Almost 9 million subscribers joined Netflix around the globe in the third quarter, surpassing Wall Street analysts’ forecast for 6 million, according to LSEG. Netflix said it expected a similar number of additions in the current quarter.
The strong performance showed Netflix was thriving despite Hollywood labor tensions that shut down a large swath of U.S. production. Netflix makes many of its shows and movies overseas, which accounted for the bulk of its new sign-ups.
Netflix pointed to the global success of “One Piece,” a live-action adaptation of the venerable Japanese manga series and an example of its hefty investment in stories with local resonance that travel the world. The streaming giant also attracted new audiences to long-running television shows, such as the legal drama “Suits,” which it licensed from Comcast (CMCSA.O), and HBO’s World War Two series “Band of Brothers.”
“These are the times I’m glad we have such a rich and deep and broad programming selection,” Netflix co-CEO Ted Sarandos said after the release of the quarterly results. “The same was true during COVID, when we were able to manage the slate through a prolonged and pretty unpredictable production interruption.”
Hollywood’s film and television writers ratified a new contract this month, but actors remain on strike. Sarandos said Netflix was “totally committed to ending this strike.”
The company’s third-quarter customer gains represented its strongest quarterly uptick since the second quarter of 2020, when lockdowns early in the global pandemic led to an unprecedented surge in streaming subscriptions.
Netflix increased the U.S. price of its premium ad-free plan by $3 per month to $22.99. The cost for premium rose by 2 pounds to 17.99 pounds in Britain and by 2 euros to 19.99 euros in France.
Investors welcomed the news, sending Netflix shares climbing to $390.80 in extended trading from a close of $346.19.
PP Foresight analyst Paolo Pescatore said the third-quarter growth at Netflix was a testament to its recent crackdown on password sharing and the opportunities for growth as it moves into advertising.
“It is firing on all cylinders, with recent efforts all heading in the right direction,” he said.
The price hikes were announced in an earnings report that showed the company’s global subscriber base reached 247 million at the end of September.
Substantial subscriber gains came in Europe, the Middle East and Africa, where Netflix added nearly 4 million subscribers. More than 70% of its members now reside outside the United States.
During the quarter, “Suits” became the most-watched title across film, original TV and acquired TV on streaming in the U.S. for 12 straight weeks after it hit Netflix.

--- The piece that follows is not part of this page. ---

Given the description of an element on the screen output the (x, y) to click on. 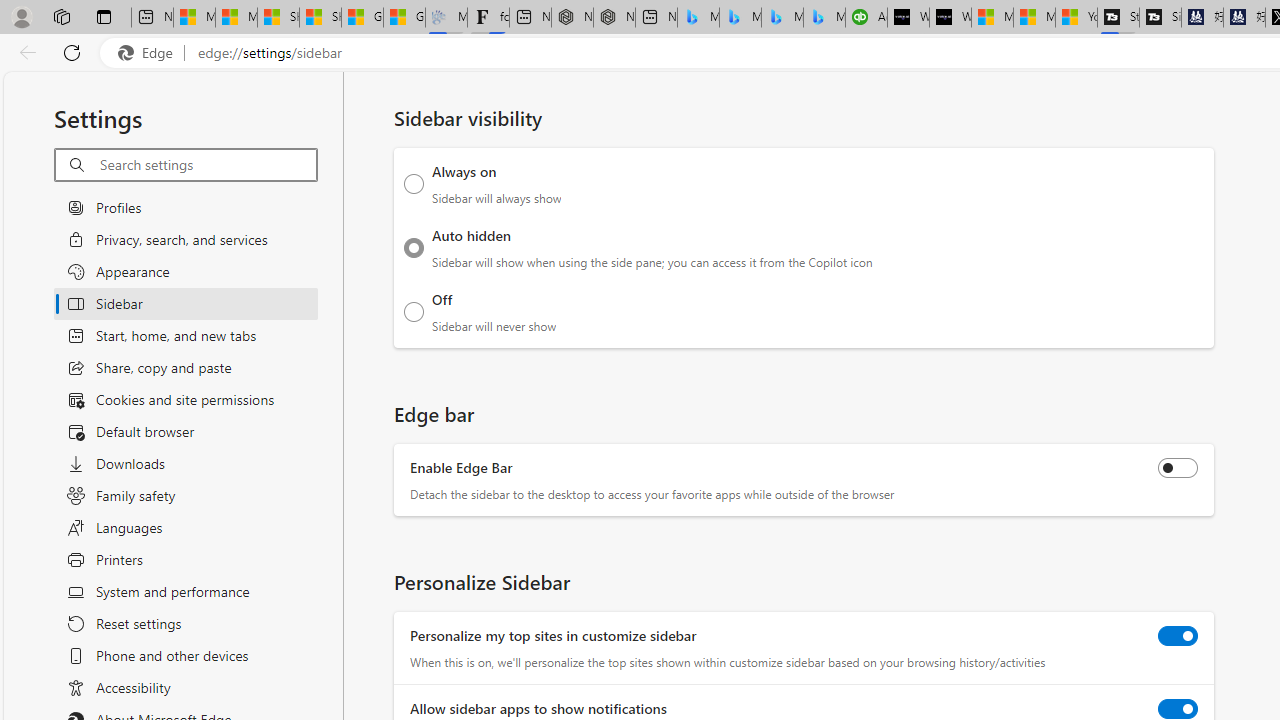
Always on Sidebar will always show (413, 183)
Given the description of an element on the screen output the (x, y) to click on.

The series, starring Prince Harry’s wife, Meghan Markle, originally aired on the USA cable network from 2011 to 2019.
“As the competitive environment evolves, we may have increased opportunities to license more hit titles,” Netflix said in its quarterly letter to shareholders.
The company posted revenue of $8.54 billion, in line with analyst forecasts. Earnings came in at $3.73 per share, ahead of Wall Street’s expectation of $3.49.
Netflix’s forecast for fourth-quarter revenue of $8.69 billion was slightly below analysts’ estimates of $8.77 billion.
The writer and actor strikes prompted Netflix to revise its projections on content spending to $13 billion in 2023, assuming the studios reach a settlement with striking actors “in the near future.”
That was down from the $17 billion it expected to spend.
Netflix said it continued to dominate viewership. Netflix programming accounted for 8% of television screen time, second only to YouTube, the company said, citing Nielsen data.